You're Just Not That Into Him, Part 1

Should you stay when you're the one who loves less?

“I don't think I am as in love with my boyfriend as he is with me. I care about him a lot, we always have fun together and we have good sexual chemistry. He has maybe 70 percent of what I would look for in a permanent relationship. That’s fine for now because I’m busy in grad school and not ready to settle down anyway. No one out there looks better right now but I want to reserve the right not to be exclusive. The problem is, he can tell when I'm not really dialed in as much as he is and starts getting insecure. This makes me less attracted to him and sometimes I feel like breaking up. But then I start feeling guilty. He is a great guy who treats me well and I don't want to hurt his feelings. I just want to enjoy our relationship. Should I stay with him?”

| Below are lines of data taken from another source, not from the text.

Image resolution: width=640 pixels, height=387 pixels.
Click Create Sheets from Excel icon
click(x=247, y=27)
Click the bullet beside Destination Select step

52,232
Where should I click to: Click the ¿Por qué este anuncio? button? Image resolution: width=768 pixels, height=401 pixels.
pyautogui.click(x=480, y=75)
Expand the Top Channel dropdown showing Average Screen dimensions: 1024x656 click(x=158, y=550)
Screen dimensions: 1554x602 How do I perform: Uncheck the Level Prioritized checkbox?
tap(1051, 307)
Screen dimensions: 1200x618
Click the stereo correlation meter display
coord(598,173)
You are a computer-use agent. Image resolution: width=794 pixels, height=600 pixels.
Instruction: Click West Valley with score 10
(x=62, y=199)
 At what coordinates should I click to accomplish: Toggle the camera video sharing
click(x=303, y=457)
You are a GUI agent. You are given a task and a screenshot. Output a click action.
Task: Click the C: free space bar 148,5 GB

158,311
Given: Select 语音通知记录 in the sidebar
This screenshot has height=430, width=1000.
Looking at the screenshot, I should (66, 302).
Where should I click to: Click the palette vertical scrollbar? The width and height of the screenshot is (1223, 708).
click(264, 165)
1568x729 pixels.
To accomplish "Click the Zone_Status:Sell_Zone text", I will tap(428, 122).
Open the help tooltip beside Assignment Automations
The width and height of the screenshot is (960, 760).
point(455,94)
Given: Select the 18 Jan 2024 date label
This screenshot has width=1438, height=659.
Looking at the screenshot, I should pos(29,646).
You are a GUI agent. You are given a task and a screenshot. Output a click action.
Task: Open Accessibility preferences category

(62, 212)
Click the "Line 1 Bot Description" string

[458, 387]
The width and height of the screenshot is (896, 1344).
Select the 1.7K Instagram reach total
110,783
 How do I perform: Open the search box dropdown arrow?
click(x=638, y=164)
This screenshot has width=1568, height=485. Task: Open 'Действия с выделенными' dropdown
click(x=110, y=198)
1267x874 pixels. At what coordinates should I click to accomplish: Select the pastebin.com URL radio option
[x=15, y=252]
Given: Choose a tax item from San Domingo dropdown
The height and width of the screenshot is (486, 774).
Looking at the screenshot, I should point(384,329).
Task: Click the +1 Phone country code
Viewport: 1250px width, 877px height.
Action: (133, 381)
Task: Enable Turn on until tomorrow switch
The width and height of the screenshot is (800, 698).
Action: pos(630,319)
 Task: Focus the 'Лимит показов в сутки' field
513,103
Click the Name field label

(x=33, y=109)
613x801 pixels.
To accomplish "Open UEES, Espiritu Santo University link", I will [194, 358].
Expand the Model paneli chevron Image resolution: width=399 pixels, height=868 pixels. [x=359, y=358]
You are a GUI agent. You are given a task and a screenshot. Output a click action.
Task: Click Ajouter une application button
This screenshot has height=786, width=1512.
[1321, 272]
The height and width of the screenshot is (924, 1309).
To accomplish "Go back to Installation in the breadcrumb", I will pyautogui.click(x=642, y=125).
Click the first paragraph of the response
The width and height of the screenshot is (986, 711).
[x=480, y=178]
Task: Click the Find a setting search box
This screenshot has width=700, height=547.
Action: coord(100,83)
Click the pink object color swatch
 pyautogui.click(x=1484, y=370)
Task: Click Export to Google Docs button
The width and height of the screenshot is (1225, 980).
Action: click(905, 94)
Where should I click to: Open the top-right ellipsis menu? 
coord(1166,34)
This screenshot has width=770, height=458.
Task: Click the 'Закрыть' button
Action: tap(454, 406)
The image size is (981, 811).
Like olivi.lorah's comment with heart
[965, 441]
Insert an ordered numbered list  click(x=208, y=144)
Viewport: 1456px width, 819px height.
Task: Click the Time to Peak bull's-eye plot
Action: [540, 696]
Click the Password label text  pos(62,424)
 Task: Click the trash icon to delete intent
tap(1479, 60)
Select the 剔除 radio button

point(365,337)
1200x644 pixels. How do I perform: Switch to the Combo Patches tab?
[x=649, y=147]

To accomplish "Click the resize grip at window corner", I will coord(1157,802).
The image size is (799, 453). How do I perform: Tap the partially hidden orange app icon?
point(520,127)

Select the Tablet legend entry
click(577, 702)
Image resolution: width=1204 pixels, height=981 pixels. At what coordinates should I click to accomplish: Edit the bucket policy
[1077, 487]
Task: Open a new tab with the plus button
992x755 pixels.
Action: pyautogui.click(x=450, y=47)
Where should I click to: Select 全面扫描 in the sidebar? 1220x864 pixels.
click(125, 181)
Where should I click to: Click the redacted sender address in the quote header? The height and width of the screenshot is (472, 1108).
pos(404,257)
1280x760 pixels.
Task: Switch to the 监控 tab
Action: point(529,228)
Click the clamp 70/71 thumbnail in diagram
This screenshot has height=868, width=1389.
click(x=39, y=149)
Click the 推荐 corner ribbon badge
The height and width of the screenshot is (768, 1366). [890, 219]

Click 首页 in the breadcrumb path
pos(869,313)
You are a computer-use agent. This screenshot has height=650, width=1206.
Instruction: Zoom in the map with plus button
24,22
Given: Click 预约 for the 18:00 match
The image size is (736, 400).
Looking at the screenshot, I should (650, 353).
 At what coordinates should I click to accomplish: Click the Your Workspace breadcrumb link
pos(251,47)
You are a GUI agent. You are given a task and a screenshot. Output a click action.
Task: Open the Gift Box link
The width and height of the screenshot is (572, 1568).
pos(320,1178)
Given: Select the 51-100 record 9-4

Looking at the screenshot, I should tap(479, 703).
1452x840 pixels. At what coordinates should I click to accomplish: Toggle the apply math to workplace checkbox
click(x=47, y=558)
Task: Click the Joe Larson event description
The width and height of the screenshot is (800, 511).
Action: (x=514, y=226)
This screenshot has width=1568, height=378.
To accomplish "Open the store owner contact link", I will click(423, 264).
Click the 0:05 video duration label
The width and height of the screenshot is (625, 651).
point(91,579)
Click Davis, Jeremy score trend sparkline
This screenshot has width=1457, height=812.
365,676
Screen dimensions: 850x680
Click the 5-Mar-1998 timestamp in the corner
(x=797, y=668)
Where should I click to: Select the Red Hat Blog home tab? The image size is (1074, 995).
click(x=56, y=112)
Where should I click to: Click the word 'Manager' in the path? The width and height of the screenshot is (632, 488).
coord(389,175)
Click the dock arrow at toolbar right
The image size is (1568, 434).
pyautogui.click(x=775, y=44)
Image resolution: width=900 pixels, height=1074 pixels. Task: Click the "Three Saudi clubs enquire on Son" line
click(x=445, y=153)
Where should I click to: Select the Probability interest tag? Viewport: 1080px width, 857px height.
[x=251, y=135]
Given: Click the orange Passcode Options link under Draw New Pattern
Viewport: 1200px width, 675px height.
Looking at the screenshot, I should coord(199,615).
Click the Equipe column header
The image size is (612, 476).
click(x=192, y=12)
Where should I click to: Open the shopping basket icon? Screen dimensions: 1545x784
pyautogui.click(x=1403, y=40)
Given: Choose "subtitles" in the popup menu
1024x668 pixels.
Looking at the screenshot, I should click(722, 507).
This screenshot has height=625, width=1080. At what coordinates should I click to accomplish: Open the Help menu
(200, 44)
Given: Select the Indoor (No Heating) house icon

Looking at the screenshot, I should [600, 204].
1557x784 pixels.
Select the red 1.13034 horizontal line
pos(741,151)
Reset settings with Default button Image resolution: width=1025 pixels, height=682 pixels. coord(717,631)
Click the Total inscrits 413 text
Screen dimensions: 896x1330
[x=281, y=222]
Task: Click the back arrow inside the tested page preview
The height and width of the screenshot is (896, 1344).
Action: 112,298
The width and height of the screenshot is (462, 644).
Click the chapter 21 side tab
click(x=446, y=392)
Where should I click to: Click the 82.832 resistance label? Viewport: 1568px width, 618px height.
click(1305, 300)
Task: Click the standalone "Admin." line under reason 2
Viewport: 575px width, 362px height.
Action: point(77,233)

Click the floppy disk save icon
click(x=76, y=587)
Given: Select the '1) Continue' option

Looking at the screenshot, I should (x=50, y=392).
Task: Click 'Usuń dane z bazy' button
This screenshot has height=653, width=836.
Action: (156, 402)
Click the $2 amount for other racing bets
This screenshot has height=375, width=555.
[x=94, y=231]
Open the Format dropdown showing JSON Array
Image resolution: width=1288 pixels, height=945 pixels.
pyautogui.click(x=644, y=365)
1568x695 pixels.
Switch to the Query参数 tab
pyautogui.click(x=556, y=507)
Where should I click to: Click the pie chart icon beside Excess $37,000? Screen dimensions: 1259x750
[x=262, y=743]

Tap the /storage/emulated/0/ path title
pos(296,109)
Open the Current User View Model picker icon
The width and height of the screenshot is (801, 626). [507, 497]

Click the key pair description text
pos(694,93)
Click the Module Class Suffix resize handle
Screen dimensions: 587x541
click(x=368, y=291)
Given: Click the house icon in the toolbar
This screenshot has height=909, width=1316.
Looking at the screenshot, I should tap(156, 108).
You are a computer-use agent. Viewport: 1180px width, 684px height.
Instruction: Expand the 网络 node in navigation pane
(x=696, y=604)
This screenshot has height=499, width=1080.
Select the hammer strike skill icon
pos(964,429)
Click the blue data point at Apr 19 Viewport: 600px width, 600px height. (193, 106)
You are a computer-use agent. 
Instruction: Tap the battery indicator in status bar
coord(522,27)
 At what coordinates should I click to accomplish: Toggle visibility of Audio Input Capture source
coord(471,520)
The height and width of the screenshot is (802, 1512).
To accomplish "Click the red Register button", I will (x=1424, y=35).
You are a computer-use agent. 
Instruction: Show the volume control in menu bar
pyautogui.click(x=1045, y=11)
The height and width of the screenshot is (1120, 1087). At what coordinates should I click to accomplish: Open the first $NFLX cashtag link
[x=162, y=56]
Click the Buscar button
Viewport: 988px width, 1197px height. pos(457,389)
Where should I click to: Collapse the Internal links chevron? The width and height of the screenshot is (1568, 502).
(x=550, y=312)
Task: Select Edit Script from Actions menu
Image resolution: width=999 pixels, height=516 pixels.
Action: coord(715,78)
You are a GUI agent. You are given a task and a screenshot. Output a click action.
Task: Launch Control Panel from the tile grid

This email I received from “Sandy” sums up a common dilemma in my work with singles. The gendered stereotype is that the person in the position of loving less is male but this is an equal-opportunity predicament in the age of hooking up and later marriages. Generations of gender inequity and sexual double standards may even be contributing to a turnabout-is-fair-play phenomenon, with more women gravitating to relationships that give them greater emotional control and less vulnerability. The happiest outcome would be that both partners end up on the same wavelength with equal feelings over time or content with the trade-offs of unequal feelings, but it doesn’t typically turn out that way.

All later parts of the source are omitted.